There is a passage in JRR Tolkien’s imaginative saga, The Lord of the Rings, which superbly captures how the hero’s path to destiny can be filled with a deep sense of weakness and agony. Tolkien writes of his hero, Frodo thus:
“Maybe Frodo felt it, not knowing it, as he had upon Amon Hen, even though he believed that Gandalf was gone, gone for ever into the shadow in Moria far away. He sat upon the ground for a long while, silent, his head bowed, striving to recall all that Gandalf had said to him. But for this choice he could recall no counsel. Indeed, Gandalf’s guidance had been taken from them too soon, too soon, while the Dark Land was still very far away. How they should enter it at the last Gandalf had not said. Perhaps he could not say. In the the stronghold of the Enemy in the North, into Dol Guldur, he had once ventured. But into Mordor, to the Mountain of Fire and to Barad-dur, since the Dark Lord rose in power again, had he ever journeyed there? Frodo did not think so. And here he was a little halfling from the Shire, a simple hobbit of the quiet countryside, expected to find a way where the great ones could not go, or dared not go. It was an evil fate. But he had taken it on himself in his own sitting-room in the far-off spring of another year, so remote now that it was like a chapter in a story of the world’s youth, when the Trees of Silver and Gold were still in bloom. This was an evil choice. Which way should he choose? And if both led to terror and death, what good lay in choice?” (The Lord of the Rings, ‘The Black Gate is Closed’).

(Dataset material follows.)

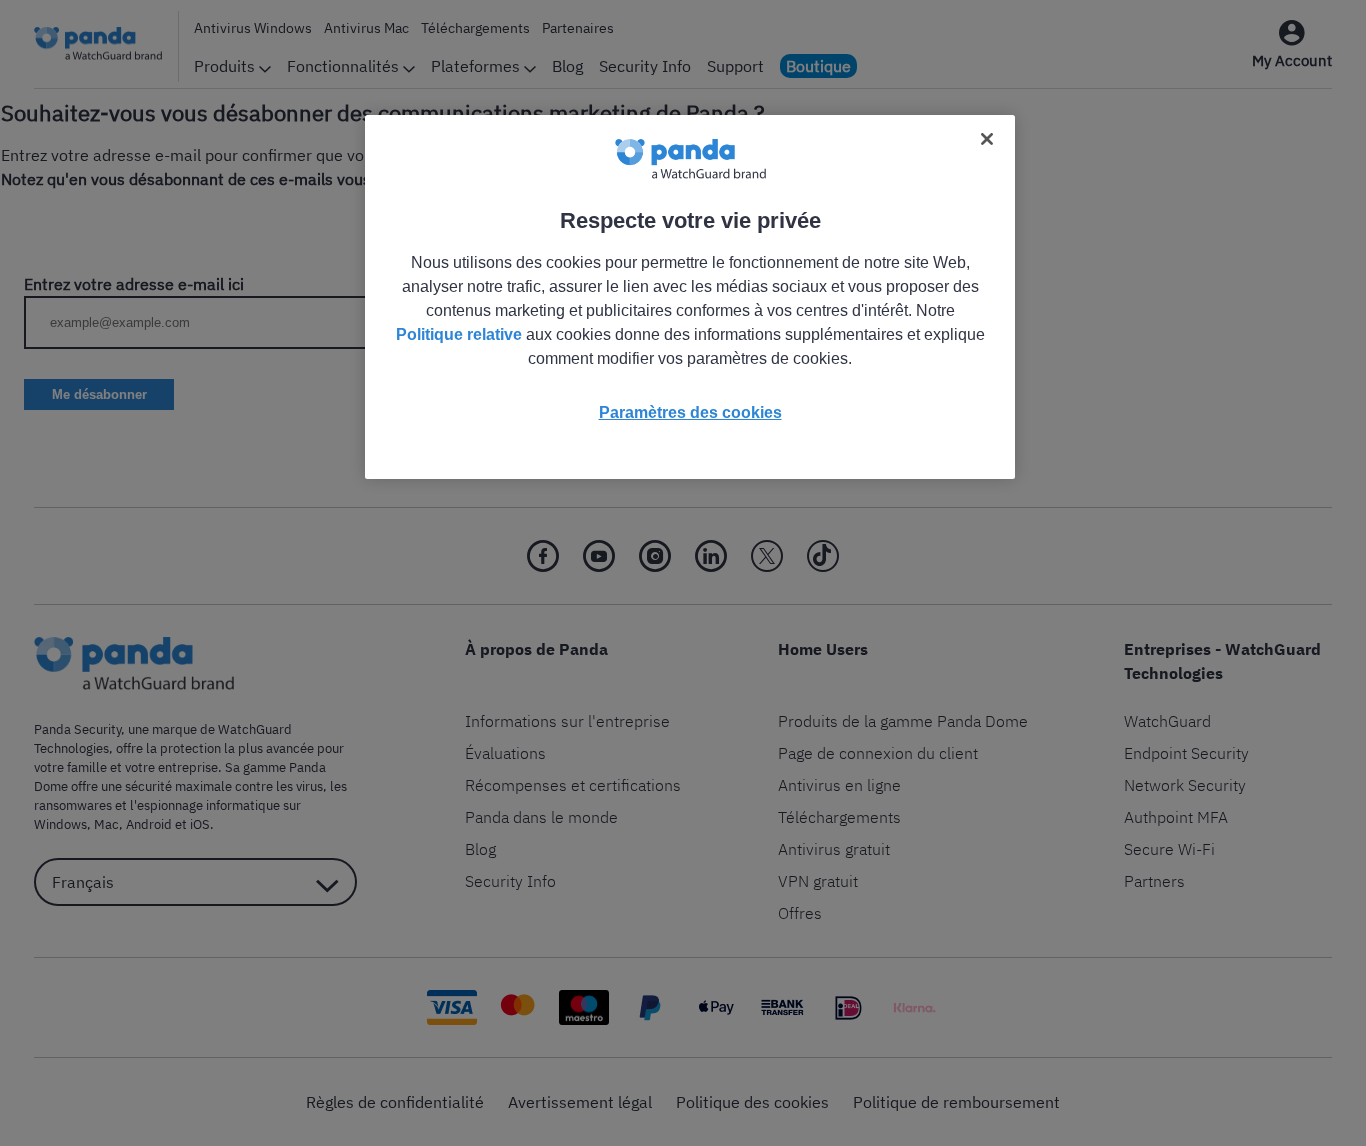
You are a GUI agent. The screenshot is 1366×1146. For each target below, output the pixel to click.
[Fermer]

As followers of Christ Jesus there may come occasions when we identify with such sentiments. Times when we find ourselves feeling weak, insignificant and overwhelmed with the choice that lies before us. But, remember we are followers of ‘The Way’. After all, we follow our Saviour who himself was in agony in the Garden of Gethsemane as he prayed ‘Father,…not my will but yours be done’.

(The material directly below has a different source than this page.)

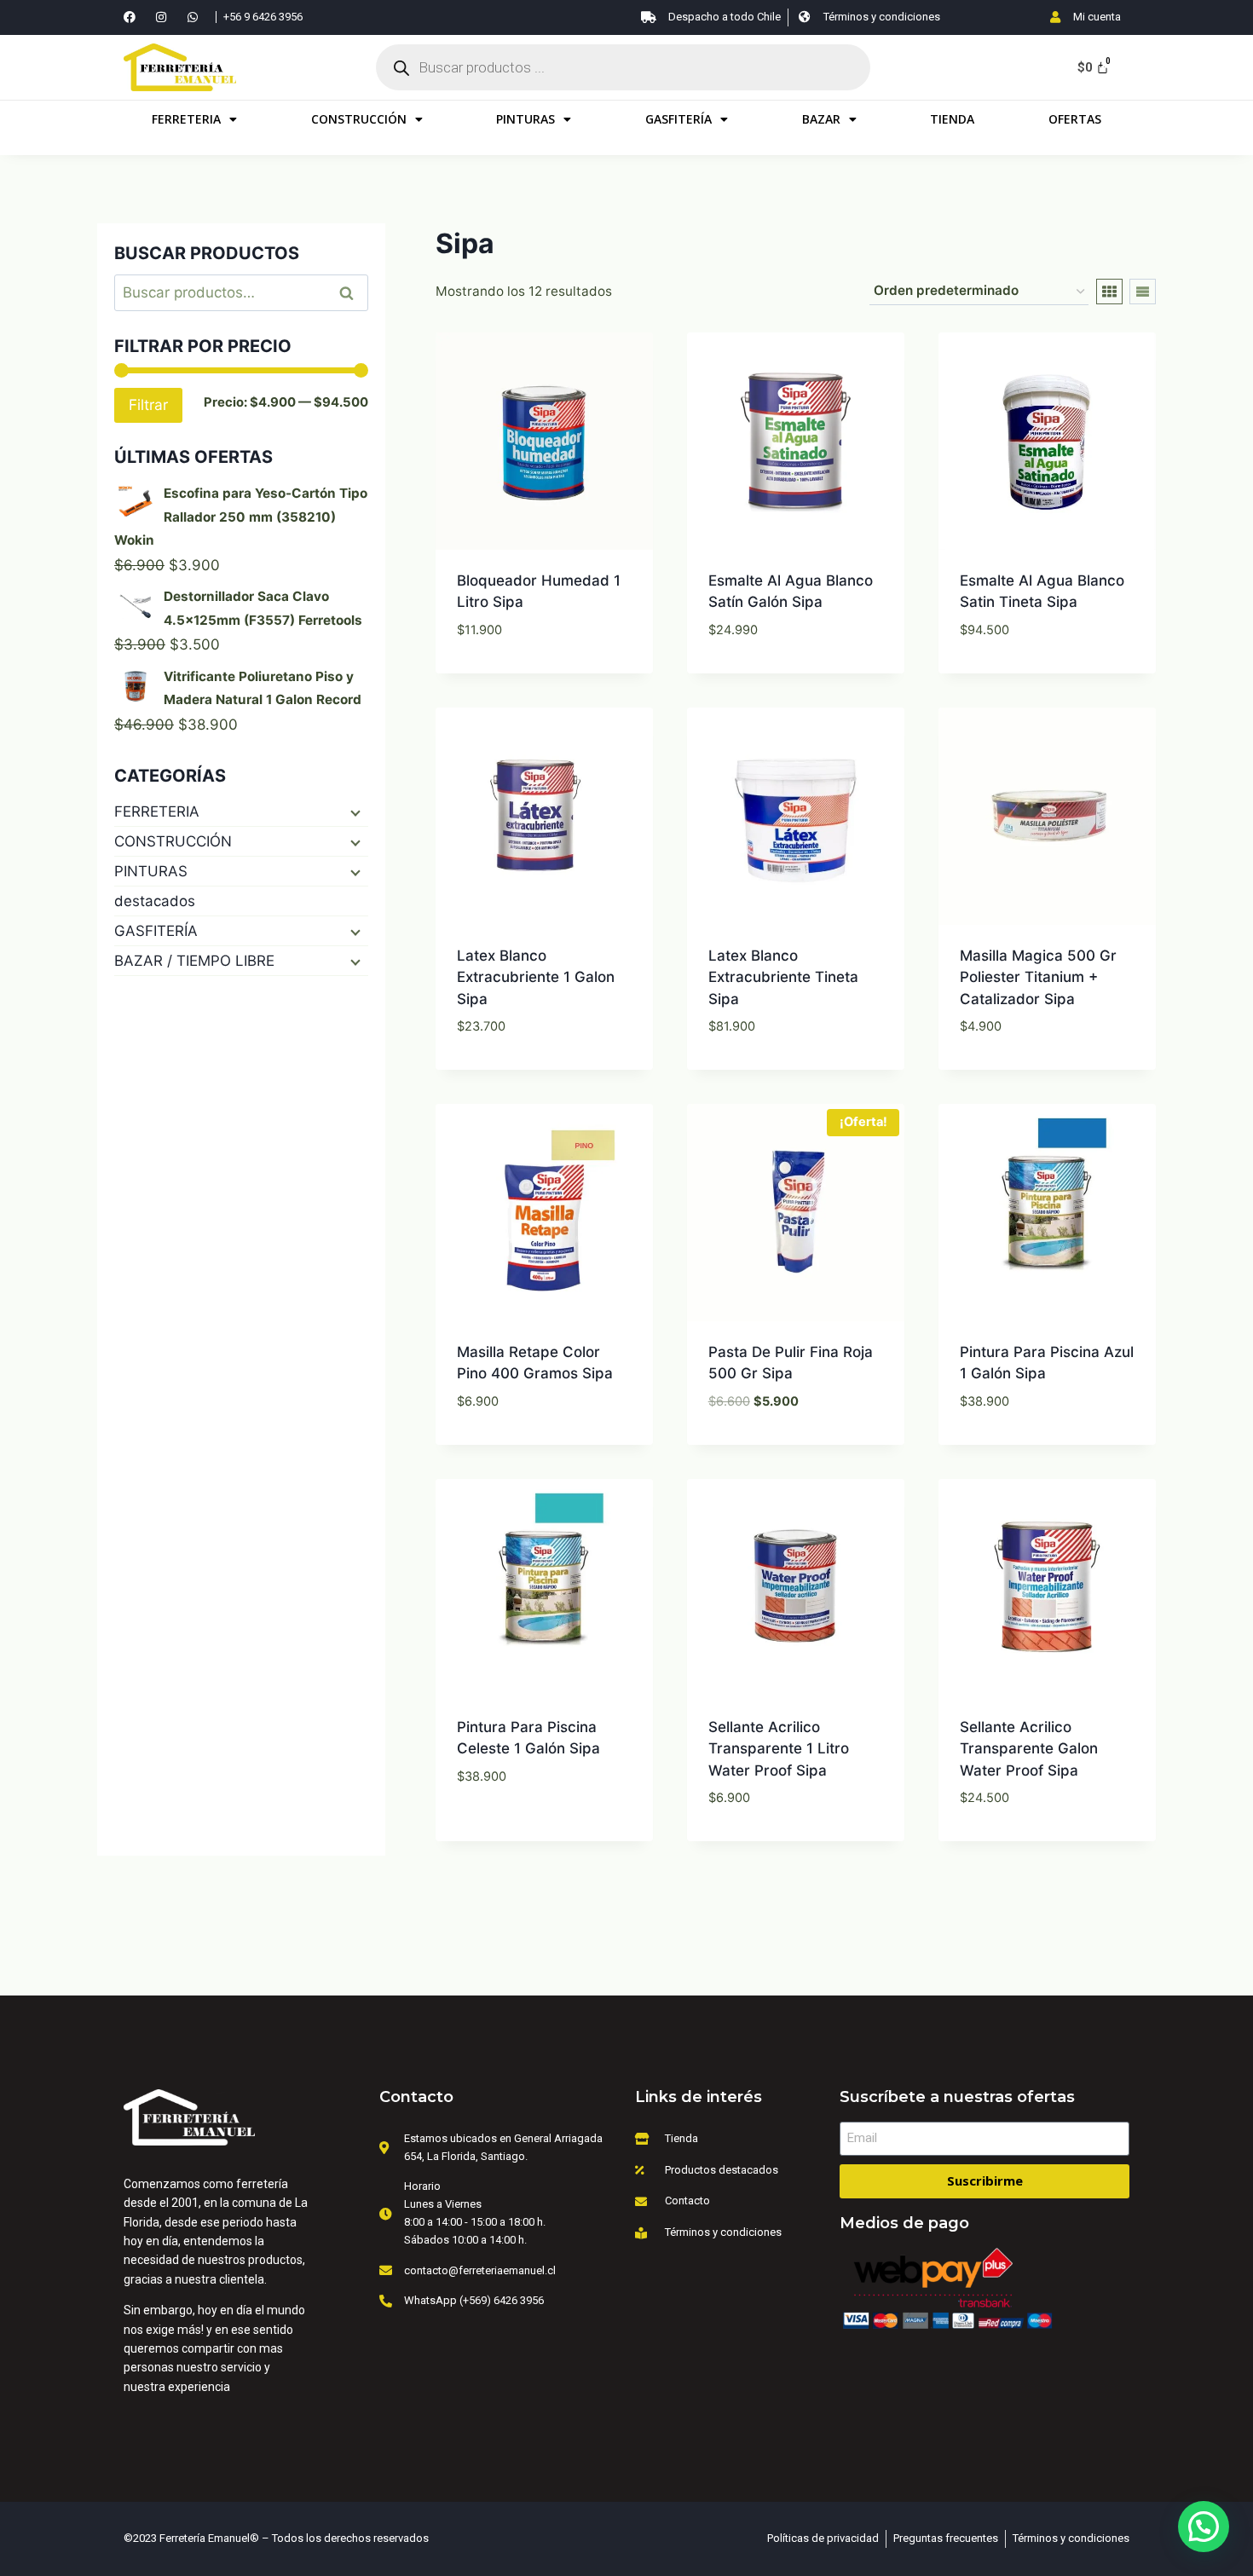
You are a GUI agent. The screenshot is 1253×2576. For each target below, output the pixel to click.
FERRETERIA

Indeed, here too lies our answer and our path. For while we are a people walking the path of faith…and ‘faith is the assurance of things hoped for, the conviction of things not seen,’ now we see the Way is Jesus. And that knowledge brings us the deepest security and assurance. So the writer to the Hebrews gives us this exhortation:
“Let us run with endurance the race that is set before us, looking to Jesus, the founder and perfecter of our faith, who for the joy that was set before him endured he cross, despising the shame, and is seated at the right hand of the throne of God.” (Hebrews 12:2).